**What is needed:** Give again only those lines from the start of the entries through the line holding "Task: Go to Tendencias in sidebar", leaving them as they are.
(Data excerpts Opens)
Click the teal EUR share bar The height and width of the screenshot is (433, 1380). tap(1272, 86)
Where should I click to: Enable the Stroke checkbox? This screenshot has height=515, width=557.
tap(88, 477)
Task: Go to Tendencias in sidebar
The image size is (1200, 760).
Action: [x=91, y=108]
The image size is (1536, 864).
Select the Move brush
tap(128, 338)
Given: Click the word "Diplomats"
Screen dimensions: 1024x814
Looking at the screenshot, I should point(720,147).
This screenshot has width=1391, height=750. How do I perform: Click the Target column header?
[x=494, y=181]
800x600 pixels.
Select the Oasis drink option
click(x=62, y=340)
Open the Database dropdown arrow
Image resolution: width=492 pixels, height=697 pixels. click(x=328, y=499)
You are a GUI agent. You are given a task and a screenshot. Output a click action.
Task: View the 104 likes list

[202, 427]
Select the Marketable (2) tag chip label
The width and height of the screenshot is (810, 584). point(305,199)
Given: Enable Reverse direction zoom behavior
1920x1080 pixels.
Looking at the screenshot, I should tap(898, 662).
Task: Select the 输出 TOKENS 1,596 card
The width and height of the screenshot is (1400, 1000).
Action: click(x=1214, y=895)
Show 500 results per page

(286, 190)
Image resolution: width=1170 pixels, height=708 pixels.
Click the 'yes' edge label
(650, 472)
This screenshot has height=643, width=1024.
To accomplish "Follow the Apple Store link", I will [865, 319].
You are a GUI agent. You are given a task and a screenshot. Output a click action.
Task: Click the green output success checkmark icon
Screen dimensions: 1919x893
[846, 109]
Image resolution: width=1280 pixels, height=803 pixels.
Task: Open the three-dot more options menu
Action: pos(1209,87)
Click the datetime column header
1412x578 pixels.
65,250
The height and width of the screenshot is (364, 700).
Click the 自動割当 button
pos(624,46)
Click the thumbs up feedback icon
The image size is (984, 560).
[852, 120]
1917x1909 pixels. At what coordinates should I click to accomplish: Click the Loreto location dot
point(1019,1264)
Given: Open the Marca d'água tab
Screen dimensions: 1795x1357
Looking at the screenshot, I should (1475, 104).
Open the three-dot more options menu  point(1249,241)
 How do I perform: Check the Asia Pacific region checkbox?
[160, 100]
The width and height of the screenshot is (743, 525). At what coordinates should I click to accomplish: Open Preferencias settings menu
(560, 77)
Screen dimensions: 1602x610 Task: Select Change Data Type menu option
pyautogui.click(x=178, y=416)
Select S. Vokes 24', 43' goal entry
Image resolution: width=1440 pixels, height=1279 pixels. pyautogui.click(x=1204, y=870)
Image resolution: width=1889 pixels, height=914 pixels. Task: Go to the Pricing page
(Data excerpts Closes)
**Exercise response:**
Click the teal EUR share bar The height and width of the screenshot is (433, 1380). tap(1272, 86)
Where should I click to: Enable the Stroke checkbox? This screenshot has height=515, width=557.
tap(88, 477)
Task: Go to Tendencias in sidebar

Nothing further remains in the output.